Why are newborns screened (tested) for jaundice?
- Although rare, if bilirubin reaches very high levels, it can collect in your baby’s brain and may cause lasting harm such as brain damage (kernicterus), hearing loss, and mental disability.
- Hospitals check bilirubin levels in all babies to find out which babies should be monitored more closely and which ones require immediate treatment. Treating babies before their bilirubin level becomes too high can prevent complications.
When are babies screened for jaundice?
Your baby will be screened within 24 to 72 hours after birth with a heel prick blood test or an external reading from the skin using a bilimeter. Some babies may need more than one bilirubin test.
NOTE: If your healthcare provider orders a bilirubin test after your baby goes home from the hospital, please do not cancel or reschedule this test (even if you think your baby looks fine). The timing of this test is very important.
How is jaundice treated?
- Most babies will not require treatment and jaundice will go away on its own.
- The most common treatment for jaundice is phototherapy. Phototherapy is a special type of light that breaks down bilirubin so that your baby can get rid of it in their urine (wet) and stool (dirty). Your healthcare provider will explain if additional treatments are needed.
NOTE: Putting your baby in direct sunlight or in front of a window will not treat jaundice.
Which babies are more likely to need treatment for jaundice?
- Are born early (before 38 weeks of pregnancy).
- Have bruising after birth.
- Have a brother or sister who was treated for jaundice.
- Have a family history of a genetic condition called G6PD deficiency.
- Have an ethnic risk factor.
- Are having difficulty feeding.
What can I do to help my baby get rid of bilirubin?
Right after your baby is born and beyond:
- Feed your baby often (at least 8 times every 24 hours).
- Keep track of your baby’s urine (wet) and stool (dirty) diapers.
NOTE: Giving your baby plain water or sugar water will not get rid of jaundice and can be dangerous.
When should I be concerned about my baby?

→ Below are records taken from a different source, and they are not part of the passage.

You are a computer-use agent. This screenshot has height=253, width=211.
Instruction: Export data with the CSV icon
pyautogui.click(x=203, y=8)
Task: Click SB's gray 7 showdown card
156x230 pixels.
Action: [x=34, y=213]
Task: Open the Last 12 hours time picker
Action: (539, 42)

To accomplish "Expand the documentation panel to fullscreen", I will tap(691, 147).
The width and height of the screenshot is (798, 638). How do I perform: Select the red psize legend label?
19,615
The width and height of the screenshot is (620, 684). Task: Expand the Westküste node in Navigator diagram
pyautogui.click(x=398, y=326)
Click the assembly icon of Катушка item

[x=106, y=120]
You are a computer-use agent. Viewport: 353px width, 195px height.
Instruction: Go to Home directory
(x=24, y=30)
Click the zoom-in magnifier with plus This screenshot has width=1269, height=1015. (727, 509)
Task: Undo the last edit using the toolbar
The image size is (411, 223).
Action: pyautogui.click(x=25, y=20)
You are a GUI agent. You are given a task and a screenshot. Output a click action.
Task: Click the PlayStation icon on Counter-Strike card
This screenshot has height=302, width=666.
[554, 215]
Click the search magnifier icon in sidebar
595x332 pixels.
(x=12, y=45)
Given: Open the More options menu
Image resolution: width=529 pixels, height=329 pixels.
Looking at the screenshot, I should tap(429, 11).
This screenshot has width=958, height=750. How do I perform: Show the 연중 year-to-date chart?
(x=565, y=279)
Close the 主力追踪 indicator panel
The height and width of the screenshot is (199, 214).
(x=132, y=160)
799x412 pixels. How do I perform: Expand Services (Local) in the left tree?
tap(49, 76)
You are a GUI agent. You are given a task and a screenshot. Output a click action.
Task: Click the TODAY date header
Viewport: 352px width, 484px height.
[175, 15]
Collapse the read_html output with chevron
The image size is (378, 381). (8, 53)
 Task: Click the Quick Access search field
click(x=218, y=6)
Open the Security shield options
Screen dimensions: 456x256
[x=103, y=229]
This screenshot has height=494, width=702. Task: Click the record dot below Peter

Contact your healthcare provider right away if:
- You have concerns about your baby’s feeding.
- Your baby’s wet or dirty diapers are fewer than expected.
- Your baby is sleepy all the time even during feeds.
- Your baby’s skin or the whites of their eyes are becoming more yellow (jaundiced).
If you are unable to reach your healthcare provider, take your baby to the nearest hospital.